Ensure Ryzen 3600X PBO is turned off to enable undervolting.
Ensure Ryzen 3600X PBO is turned off to enable undervolting.
Hi,
Your question about the differences between Precision Boost and Precision Boost Overdrive is clear. The main distinction lies in how each adjusts the CPU clock speed. PB sets the CPU clock to its maximum according to temperature, whereas PBO increases the clock further by "overdriving" it, but now it depends on the current voltage level. For instance, if the CPU hits 4.2GHz with PB and still has room for more boost, it notifies PBO, which then checks the voltage. If it's safe, it applies a higher voltage, effectively pushing the clock beyond the original setting.

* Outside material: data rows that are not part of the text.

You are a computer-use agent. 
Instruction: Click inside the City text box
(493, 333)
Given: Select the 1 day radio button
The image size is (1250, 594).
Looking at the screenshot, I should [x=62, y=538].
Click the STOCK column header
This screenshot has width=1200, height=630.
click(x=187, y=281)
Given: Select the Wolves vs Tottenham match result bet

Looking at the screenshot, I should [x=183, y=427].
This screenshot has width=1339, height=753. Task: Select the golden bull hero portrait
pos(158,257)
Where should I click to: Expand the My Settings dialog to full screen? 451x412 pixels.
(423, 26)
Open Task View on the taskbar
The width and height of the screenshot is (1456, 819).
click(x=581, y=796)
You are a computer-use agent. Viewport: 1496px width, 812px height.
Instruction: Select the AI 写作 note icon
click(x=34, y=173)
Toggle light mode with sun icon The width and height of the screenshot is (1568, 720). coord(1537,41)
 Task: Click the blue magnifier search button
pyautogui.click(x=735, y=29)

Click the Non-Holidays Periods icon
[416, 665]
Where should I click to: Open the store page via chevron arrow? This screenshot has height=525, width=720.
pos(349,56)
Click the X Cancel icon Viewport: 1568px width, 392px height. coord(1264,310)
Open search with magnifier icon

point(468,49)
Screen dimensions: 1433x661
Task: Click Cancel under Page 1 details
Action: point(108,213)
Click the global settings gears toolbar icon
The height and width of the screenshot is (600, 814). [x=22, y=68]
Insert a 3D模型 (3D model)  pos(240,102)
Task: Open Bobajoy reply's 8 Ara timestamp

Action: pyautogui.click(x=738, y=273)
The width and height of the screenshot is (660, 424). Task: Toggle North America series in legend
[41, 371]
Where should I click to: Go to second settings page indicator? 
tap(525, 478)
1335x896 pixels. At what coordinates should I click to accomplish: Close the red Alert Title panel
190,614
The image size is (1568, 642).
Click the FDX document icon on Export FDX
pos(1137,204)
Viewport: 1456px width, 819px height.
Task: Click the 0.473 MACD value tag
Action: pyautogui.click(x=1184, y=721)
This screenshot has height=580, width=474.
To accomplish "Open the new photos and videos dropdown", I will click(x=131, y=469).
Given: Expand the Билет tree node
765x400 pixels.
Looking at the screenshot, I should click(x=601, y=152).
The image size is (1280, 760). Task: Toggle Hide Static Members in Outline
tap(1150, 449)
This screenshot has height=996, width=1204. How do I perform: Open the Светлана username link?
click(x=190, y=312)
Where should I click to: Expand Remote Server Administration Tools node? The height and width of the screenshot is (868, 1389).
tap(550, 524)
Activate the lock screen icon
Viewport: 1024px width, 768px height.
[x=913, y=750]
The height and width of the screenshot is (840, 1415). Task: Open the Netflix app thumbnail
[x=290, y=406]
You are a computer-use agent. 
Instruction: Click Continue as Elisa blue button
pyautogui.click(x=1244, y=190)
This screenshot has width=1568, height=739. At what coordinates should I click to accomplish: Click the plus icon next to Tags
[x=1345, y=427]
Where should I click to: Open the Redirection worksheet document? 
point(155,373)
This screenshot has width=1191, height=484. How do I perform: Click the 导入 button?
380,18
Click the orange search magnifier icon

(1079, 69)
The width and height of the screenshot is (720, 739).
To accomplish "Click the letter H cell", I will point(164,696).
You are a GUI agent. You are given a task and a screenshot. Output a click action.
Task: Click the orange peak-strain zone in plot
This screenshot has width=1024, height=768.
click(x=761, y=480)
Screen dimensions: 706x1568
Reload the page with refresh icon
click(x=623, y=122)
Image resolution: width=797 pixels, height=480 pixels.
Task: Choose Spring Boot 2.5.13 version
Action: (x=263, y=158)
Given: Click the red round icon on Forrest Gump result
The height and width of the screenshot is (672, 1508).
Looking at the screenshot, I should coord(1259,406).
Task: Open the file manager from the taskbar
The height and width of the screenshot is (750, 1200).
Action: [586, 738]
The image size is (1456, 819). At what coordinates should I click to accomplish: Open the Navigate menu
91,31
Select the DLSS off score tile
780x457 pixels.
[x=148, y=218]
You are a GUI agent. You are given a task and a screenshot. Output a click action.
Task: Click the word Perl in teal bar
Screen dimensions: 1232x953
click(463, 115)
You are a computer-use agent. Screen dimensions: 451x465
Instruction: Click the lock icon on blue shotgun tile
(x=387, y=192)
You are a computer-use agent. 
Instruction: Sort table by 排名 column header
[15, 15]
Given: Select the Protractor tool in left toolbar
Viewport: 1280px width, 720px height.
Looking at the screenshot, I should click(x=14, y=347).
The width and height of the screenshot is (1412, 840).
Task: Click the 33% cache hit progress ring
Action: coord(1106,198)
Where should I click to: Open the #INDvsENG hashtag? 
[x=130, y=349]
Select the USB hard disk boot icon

Regarding undervolting and PBO, you're looking to lower the voltage without overclocking. You need to decide whether to disable PBO or if it can still function with a locked voltage. Undervolting in BIOS or using Ryzen Master might be options, but it's important to check compatibility with your system version—especially if using Ryzen Master in Windows 10.
System specs:
CPU: AMD Ryzen 5 3600X (stock cooler)
Motherboard: Gigabyte B450 Aorus Elite (rev 1.0)
RAM: 2x8GB Corsair Vengeance LPX 3200MHz
GPU: EVGA GeForce RTX 2060
SSD: Samsung EVO 970 Plus 250GB
HDD: Western Digital Blue 2TB
I recommend starting with this option:
https://www.guru3d.com/articles-pages/cl...oad,1.html
It handles the task efficiently without any effort.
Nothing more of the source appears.